Total capacity: 250MW (including planned)


The Hiranandani Group has emerged as one of the most prominent companies in the data centre domain. Yotta Data Services struck popularity because of its USD 1 billion deal with chipmaker Nvidia. In partnership with Yotta, the latter is supplying GPUs to create the first official Nvidia Network Cloud Partner in India. The entire cloud platform is set to source up to 4,000 GPUs from Nvidia’s H100 range of chips by the end of this year, followed by a total of nearly 16,000 GPUs by next year.

This, in turn, is expected to help build one of the largest cloud platforms in India in terms of AI compute power. Instead of focusing on overall server hosting and generic cloud platforms, Yotta is squarely targeting the generative AI wave to rope in client contracts.



Year of commencement/registration: 2021

Total capacity: 6,760 cabinets (NA in MW)


Equinix is one of the newest entrants in India’s data centre markets, which it did by acquiring two data centres in the country’s Mumbai Metropolitan Region. While its collaborative capacity is at mass, Equinix’s focus is as an interconnect specialist and colocation facility. The mass-scale data centre is pitching itself as a large-scale data hub for streaming services, gaming, and other consumer-end applications. It presently requires increasing low-latency connection points to process data. Within just over three years, Equinix has extended its facilities to four, including active and planned data centre facilities in the country.



Year of commencement/registration: 2022

Total capacity: 33MW (planned up to 1GW by 2030)

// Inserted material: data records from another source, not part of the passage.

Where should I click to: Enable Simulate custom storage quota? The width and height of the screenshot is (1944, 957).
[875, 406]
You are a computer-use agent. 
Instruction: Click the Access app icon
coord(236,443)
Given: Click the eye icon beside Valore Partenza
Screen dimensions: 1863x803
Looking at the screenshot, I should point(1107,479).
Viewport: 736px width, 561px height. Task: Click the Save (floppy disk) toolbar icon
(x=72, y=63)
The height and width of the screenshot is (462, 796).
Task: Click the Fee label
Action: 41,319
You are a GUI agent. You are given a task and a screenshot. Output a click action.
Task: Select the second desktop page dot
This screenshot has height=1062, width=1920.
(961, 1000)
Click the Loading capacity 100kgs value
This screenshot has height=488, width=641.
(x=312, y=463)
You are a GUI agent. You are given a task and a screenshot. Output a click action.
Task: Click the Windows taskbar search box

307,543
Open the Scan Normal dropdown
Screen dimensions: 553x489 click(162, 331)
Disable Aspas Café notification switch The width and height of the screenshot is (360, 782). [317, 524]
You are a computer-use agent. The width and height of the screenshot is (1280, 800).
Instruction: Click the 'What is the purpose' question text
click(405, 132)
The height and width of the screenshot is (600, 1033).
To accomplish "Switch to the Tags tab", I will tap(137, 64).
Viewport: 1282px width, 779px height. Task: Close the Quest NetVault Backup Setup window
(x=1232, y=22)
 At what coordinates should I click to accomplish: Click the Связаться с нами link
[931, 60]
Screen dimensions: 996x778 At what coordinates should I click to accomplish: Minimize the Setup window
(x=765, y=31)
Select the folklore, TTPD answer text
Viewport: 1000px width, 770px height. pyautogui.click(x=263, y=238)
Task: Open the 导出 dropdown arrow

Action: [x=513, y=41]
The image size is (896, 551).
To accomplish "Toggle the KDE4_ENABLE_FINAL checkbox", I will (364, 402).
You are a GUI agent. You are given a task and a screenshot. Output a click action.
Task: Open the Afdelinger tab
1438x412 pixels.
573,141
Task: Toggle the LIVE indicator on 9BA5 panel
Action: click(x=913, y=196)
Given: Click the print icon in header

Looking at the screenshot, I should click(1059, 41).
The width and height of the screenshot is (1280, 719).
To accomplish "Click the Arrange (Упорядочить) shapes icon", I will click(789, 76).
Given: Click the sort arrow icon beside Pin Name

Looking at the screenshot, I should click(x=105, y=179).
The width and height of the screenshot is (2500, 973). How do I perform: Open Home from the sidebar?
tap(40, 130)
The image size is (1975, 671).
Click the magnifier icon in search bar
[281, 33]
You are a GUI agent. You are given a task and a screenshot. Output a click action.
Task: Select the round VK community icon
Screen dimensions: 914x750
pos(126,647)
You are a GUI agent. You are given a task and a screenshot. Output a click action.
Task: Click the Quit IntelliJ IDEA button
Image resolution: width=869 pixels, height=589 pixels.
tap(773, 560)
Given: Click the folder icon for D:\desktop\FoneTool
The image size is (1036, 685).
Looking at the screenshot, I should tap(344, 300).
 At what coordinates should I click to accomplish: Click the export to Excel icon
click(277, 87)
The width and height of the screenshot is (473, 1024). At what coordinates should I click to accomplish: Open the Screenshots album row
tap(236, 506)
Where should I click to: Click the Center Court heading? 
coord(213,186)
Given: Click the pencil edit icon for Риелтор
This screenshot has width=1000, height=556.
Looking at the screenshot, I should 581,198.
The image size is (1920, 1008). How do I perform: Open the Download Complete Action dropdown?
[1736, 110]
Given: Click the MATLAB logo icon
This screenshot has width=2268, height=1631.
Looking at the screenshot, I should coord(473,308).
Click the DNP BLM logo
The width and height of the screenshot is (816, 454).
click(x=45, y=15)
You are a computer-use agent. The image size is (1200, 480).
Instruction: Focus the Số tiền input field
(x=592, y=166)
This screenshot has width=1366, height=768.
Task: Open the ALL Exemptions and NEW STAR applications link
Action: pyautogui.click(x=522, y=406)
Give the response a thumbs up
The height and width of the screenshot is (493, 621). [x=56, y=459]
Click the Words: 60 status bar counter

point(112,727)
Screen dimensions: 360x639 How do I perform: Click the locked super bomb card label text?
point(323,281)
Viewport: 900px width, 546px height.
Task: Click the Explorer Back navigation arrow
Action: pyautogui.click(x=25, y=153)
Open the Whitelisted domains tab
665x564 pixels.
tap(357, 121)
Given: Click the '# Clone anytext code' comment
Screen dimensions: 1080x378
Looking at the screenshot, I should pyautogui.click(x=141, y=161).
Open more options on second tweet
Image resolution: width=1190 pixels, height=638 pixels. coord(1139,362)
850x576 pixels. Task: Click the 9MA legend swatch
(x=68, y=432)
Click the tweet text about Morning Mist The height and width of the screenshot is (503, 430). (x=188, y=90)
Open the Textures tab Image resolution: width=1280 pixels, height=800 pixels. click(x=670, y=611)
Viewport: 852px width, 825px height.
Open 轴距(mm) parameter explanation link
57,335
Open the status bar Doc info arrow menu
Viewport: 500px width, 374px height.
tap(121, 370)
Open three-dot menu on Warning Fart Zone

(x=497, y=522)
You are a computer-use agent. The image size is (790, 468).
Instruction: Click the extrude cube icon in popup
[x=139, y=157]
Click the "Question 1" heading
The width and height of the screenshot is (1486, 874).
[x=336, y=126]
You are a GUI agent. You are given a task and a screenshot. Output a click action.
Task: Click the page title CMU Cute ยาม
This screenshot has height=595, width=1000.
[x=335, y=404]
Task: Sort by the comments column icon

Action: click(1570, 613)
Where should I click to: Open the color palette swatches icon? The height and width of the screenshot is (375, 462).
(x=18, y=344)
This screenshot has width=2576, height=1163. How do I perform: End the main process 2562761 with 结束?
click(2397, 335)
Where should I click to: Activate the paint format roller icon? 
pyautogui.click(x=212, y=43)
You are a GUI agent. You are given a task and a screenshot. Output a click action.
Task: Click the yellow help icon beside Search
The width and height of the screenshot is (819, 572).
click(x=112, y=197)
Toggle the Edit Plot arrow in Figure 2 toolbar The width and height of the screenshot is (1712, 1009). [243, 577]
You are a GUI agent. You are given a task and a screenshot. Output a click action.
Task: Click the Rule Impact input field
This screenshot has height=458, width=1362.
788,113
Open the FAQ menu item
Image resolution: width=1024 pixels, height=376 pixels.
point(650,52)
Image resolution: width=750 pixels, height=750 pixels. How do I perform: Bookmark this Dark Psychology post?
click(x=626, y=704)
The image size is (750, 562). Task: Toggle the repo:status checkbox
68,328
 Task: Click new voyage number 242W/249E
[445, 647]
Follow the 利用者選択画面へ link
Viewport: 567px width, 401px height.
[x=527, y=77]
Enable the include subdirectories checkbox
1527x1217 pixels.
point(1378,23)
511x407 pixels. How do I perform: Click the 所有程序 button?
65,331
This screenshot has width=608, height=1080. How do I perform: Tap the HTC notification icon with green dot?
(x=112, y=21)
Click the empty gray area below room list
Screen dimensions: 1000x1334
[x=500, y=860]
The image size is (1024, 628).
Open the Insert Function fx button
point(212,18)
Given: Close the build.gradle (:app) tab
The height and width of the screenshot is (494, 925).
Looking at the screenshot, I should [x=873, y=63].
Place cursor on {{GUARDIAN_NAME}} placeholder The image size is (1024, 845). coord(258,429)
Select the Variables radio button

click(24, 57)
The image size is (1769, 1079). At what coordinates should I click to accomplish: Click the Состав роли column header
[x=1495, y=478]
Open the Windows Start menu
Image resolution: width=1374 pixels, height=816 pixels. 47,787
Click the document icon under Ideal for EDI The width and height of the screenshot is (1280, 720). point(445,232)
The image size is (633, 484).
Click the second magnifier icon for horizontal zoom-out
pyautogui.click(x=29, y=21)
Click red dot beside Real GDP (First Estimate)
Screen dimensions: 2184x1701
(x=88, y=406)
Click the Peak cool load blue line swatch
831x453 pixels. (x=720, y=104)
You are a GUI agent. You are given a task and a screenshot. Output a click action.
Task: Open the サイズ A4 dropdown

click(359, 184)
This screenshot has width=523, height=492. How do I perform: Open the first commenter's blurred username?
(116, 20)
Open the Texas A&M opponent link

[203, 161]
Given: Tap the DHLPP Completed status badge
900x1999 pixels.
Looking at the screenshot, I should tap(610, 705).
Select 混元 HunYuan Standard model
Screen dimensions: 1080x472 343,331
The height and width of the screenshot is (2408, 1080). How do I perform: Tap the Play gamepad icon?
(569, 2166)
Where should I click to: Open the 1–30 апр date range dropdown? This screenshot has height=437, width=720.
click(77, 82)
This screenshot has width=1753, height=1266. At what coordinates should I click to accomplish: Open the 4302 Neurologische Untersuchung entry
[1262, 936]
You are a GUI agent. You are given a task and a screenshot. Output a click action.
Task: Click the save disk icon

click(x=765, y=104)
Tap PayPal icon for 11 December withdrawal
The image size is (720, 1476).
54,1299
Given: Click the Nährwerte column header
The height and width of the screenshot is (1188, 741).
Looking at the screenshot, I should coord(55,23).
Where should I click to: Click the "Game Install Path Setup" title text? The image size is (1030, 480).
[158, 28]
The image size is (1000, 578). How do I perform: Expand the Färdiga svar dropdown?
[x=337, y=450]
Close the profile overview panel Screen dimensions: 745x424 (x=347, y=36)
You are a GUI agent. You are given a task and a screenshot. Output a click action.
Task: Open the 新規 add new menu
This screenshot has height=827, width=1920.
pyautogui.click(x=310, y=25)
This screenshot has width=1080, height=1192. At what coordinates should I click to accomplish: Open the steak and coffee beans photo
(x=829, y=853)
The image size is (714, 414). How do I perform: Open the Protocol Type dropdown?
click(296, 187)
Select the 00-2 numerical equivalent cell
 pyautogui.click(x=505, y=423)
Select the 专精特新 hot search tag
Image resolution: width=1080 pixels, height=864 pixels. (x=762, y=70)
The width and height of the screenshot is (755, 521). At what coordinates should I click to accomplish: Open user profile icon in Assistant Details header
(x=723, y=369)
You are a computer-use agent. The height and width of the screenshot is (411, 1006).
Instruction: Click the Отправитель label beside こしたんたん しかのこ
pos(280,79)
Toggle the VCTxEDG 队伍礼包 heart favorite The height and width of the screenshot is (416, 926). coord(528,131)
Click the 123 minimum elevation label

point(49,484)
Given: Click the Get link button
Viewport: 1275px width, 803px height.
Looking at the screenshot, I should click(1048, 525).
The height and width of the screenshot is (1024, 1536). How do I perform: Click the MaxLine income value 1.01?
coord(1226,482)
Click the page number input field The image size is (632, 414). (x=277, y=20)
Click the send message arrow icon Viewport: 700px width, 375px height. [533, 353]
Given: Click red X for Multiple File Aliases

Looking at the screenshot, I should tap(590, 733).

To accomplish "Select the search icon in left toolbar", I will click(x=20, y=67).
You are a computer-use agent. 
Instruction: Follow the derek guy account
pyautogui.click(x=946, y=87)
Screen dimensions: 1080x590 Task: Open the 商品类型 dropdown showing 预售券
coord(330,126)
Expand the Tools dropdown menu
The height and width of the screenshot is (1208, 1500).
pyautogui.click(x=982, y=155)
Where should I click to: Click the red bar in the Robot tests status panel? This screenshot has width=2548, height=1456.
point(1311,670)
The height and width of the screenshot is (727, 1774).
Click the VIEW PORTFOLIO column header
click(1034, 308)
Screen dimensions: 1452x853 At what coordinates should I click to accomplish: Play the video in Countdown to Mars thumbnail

Such is the scale of the AdaniConneX data centre joint venture that two months ago, Adani Enterprises raised a net debt of USD 1.44 billion to build a series of data centres. The joint venture between the latter and data centre firm EdgeConneX aims to invest at least USD 875 million in the next three years, with further expansion planned. Eventually, the JV aims to establish its own data centre capacity of 1GW by 2030—a substantial target within the next six years.


The move, however, will be critical for Adani Enterprises, a multi-business conglomerate, in terms of maintaining its cost and data sanctity across its various businesses. This would work similarly to how Nxtra works for the telecom operator Bharti Airtel, becoming a service provider to the conglomerate's companies.


The company has one operational data centre in Chennai and is setting up two more in Noida and Hyderabad. It plans to build nine more by 2030.

Digital Connexion

Year of commencement/registration: 2024

Total capacity: 20MW (140MW including planned)


With two facilities in Chennai and Mumbai, Digital Connexion offers colocation and interconnection services, and built-to-suit as its key offerings. It is a joint venture between Brookfield Asset Management, Reliance Industries Limited, and Digital Realty, making it another strategically crucial platform akin to Adani’s AdaniConneX and Airtel’s Nxtra.

Overall, Digital Connexion has a sizeable expansion plan, which could largely be accounted for by Reliance Jio’s tech subsidiary’s expansion plans. The firm also has an open partner programme that lets enterprises apply to become its business partners, offering key technology and sales exchange initiatives to grow its ambit. However, its net capacity is not yet among India’s most significant data centres.